With pictures left out, only the lines from the one containing "Viewport: 1049px width, 511px height." through the end of the records should be reproduced exactly, please.

(Data supplied)

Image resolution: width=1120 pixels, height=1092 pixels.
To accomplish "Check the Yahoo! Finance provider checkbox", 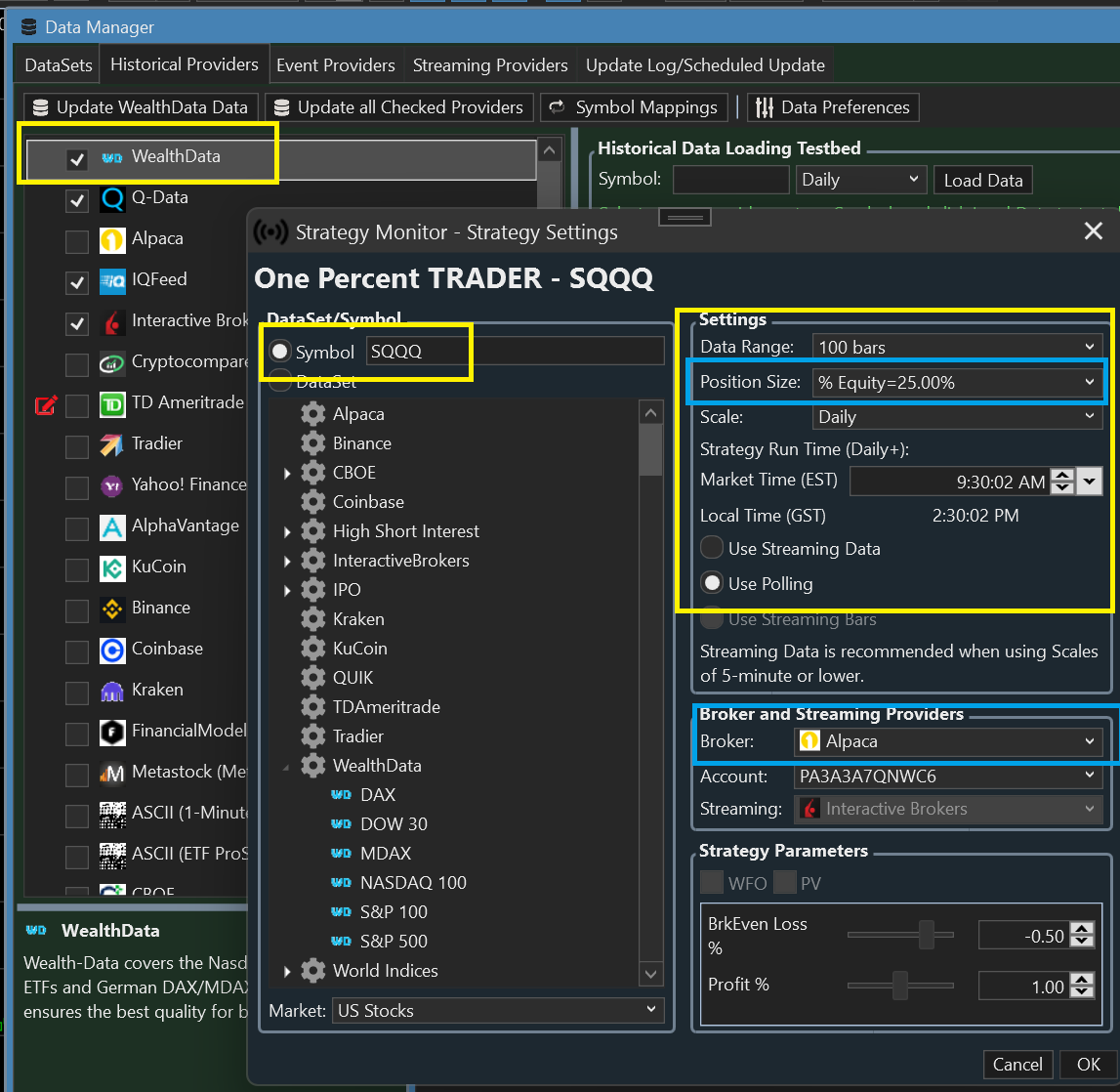I will click(76, 486).
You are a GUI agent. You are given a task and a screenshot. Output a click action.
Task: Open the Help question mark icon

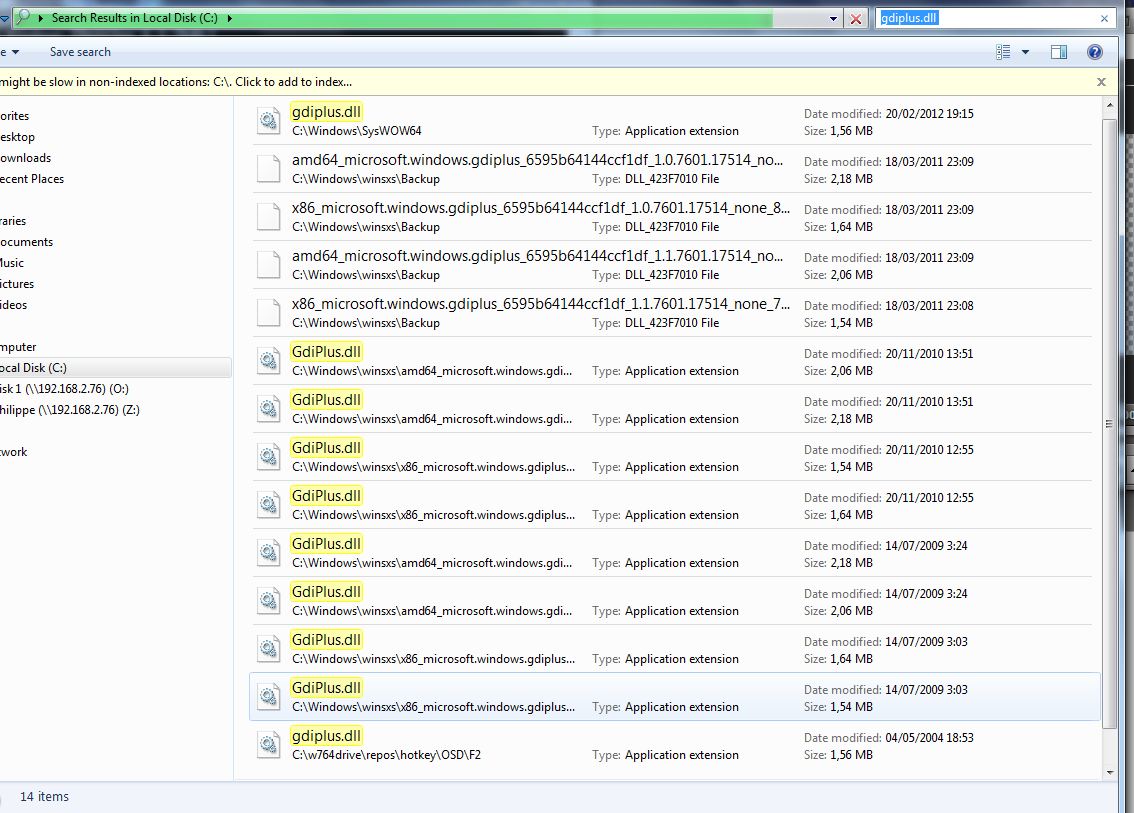click(1094, 52)
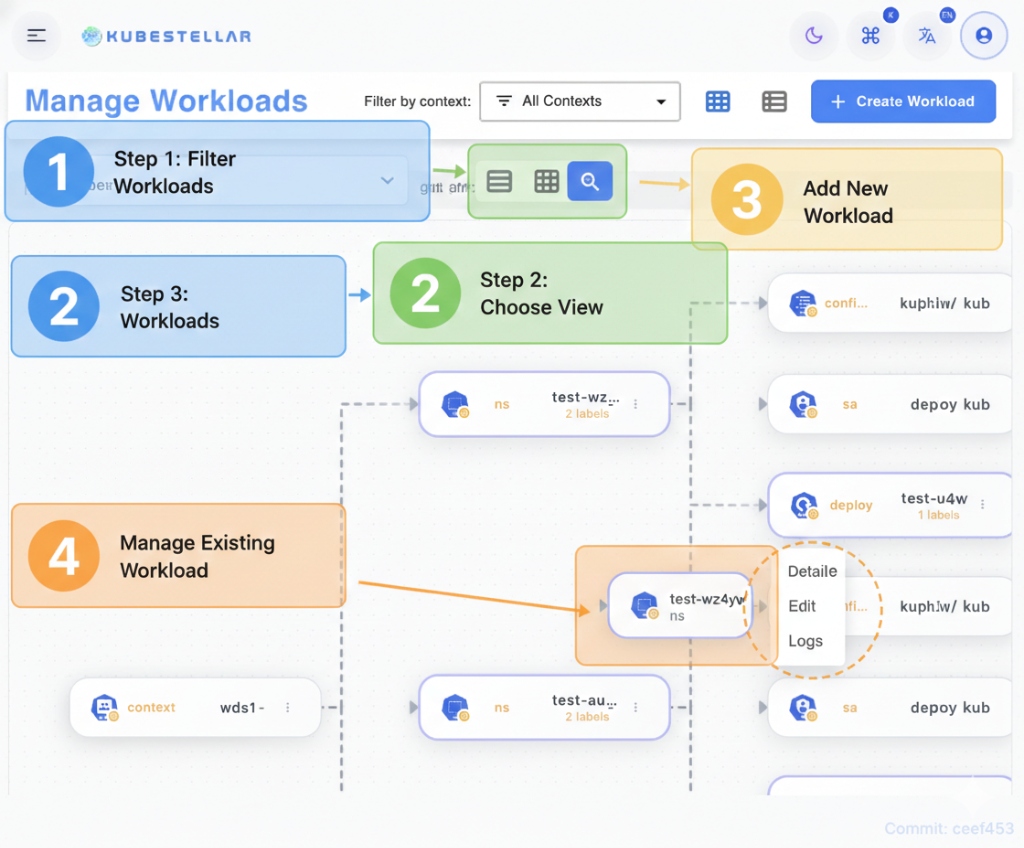This screenshot has width=1024, height=848.
Task: Click the sidebar hamburger icon top left
Action: (x=36, y=35)
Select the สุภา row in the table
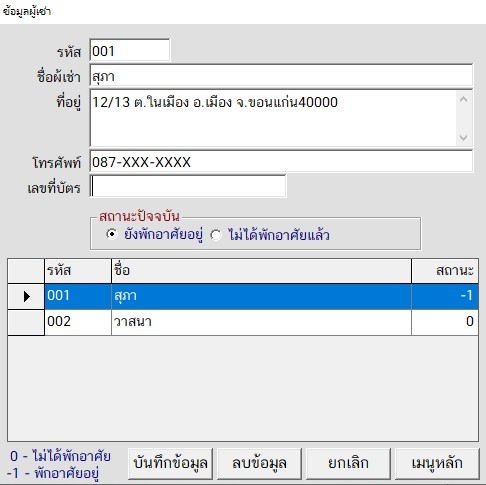The height and width of the screenshot is (485, 486). coord(261,296)
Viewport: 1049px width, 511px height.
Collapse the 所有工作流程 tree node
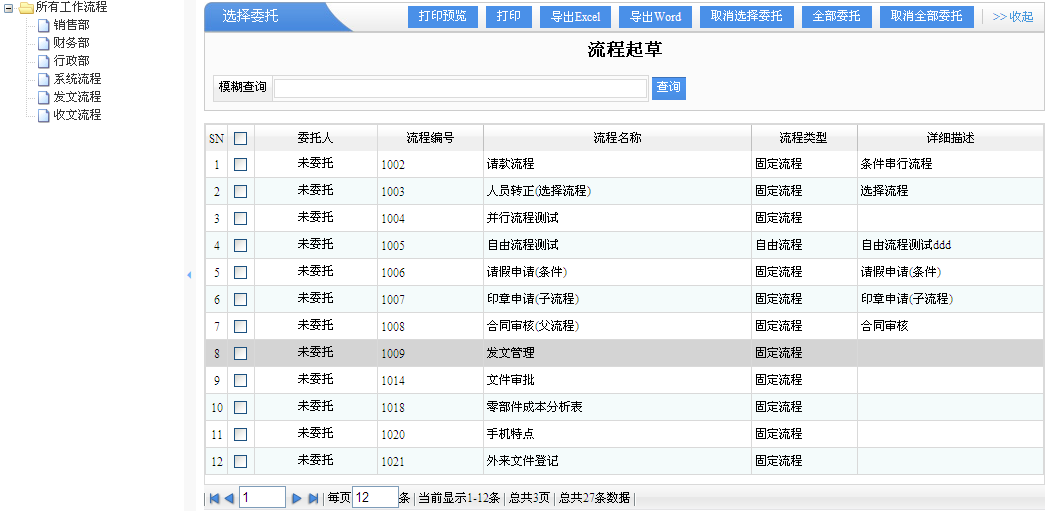(x=8, y=7)
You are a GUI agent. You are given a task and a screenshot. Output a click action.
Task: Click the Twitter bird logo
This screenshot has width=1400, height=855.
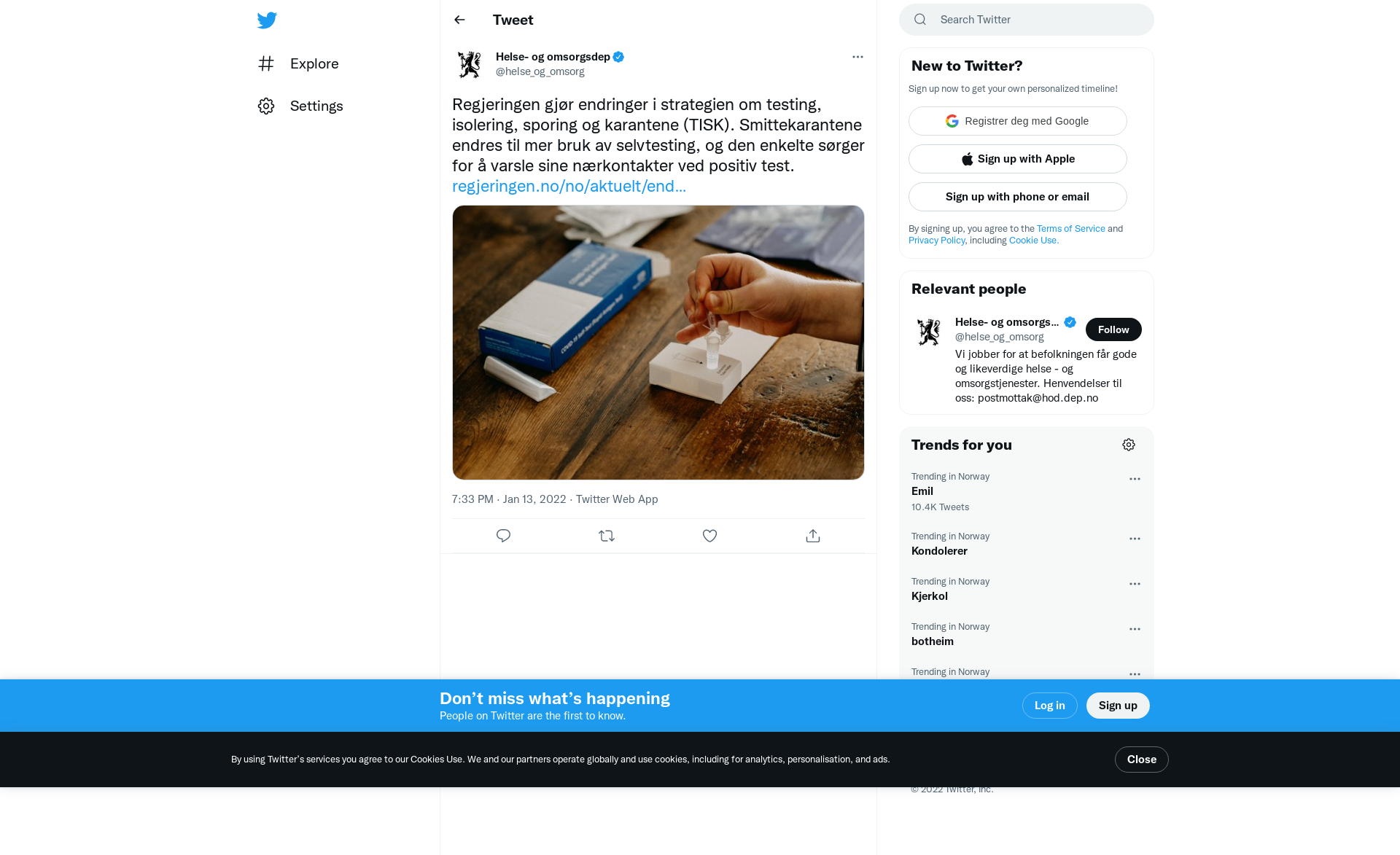tap(267, 20)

(End Data supplied)

Problem solution →
Viewport: 1049px width, 511px height.
Collapse the 所有工作流程 tree node
(x=8, y=7)
You are a GUI agent. You are given a task and a screenshot. Output a click action.
Task: Click the Twitter bird logo
This screenshot has width=1400, height=855.
tap(267, 20)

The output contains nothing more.